Tesla and SpaceX's CEO Elon Musk attends the first plenary session on Day 1 of the AI Safety Summit at Bletchley Park in Bletchley, Britain on November 1, 2023. Leon Neal/Pool via REUTERS/File Photo

The filing did not break down the vote based on the type of investor, but it underscored the support that Musk enjoys from retail investors, many of whom are fans of the mercurial billionaire.

Shares rose 1% before the bell Friday, after rallying nearly 3% in the previous session following a Musk post ahead of the vote that said the package was being approved by "wide margins".
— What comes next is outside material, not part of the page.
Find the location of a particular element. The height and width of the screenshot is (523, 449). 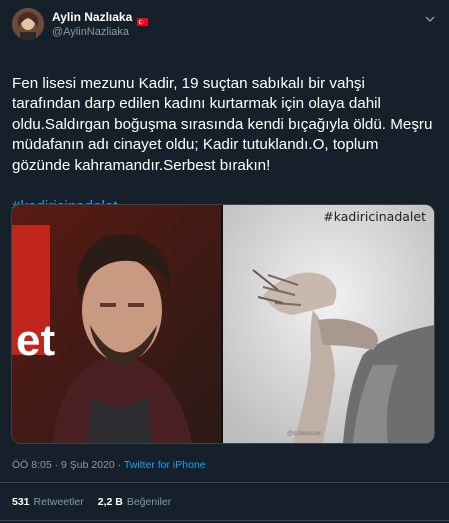

tweet-header: Aylin Nazlıaka @AylinNazliaka is located at coordinates (224, 24).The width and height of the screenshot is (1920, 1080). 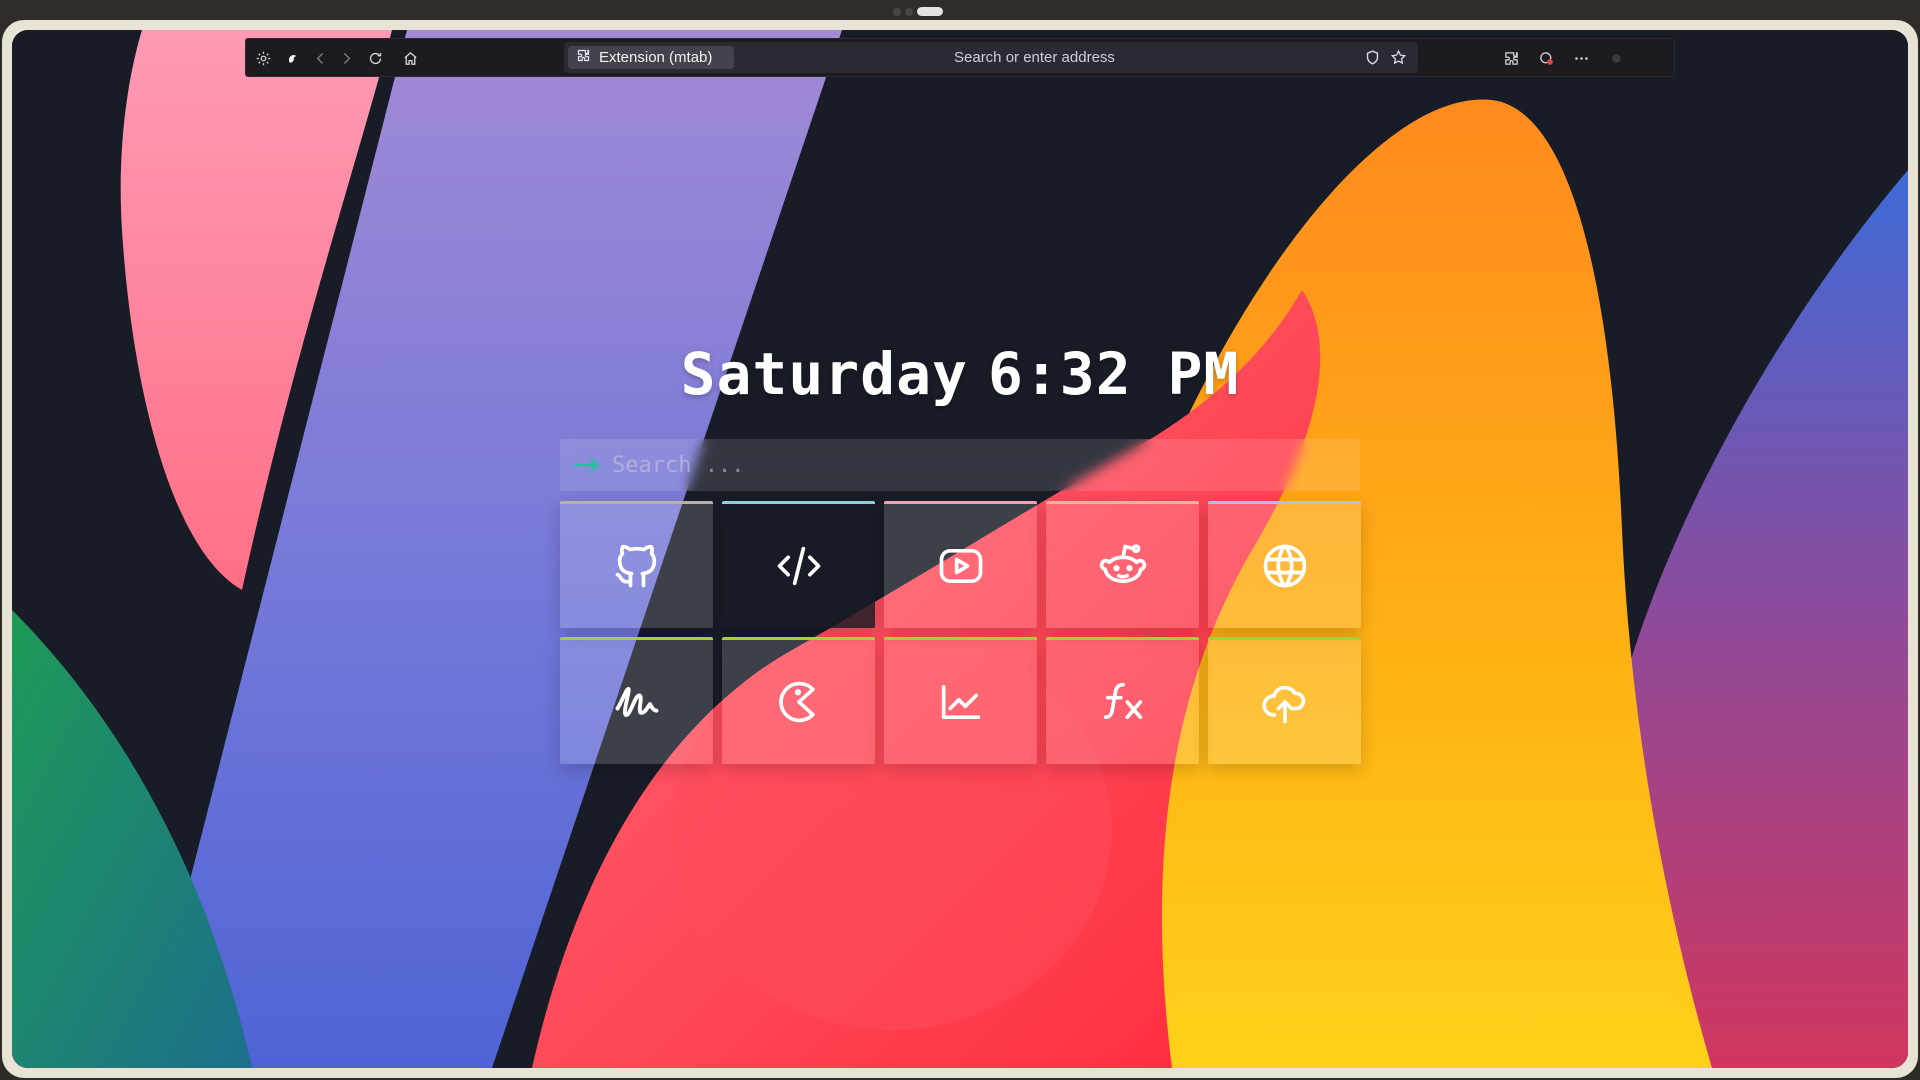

Investors holding 1.76 billion shares voted in favor of the pay package, which is the largest in U.S. corporate history, while 528.9 million shares voted against and 20.6 million shares abstained, Friday's filing showed.

In 2018, 73% of Tesla investors had voted in favor of the same pay package, which was voided by a Delaware judge this year.

The approval does not, however, resolve a lawsuit on the pay package in a Delaware court, which some legal experts said could stretch out for months. The judge invalidated the pay in January, describing it as "unfathomable".

"Absolutely not (the end of legal matters). I think voting on the package after it was overruled by the court is a fairly unprecedented move. I don't think this automatically invalidates what the judge did the first time around January," Mathieu Shapiro, Managing Partner at law firm Obermayer said.

The proposal to reincorporate Tesla in Texas from Delaware received about 84% of votes, excluding those of board members Elon and Kimbal Musk, a step some analysts said might encourage other companies also to shift.

Investors also passed proposals with about 53% voting, including abstained votes, in favor of shortening board terms to one year and lowering voting requirements for proposals to a simple majority, despite board opposition to both.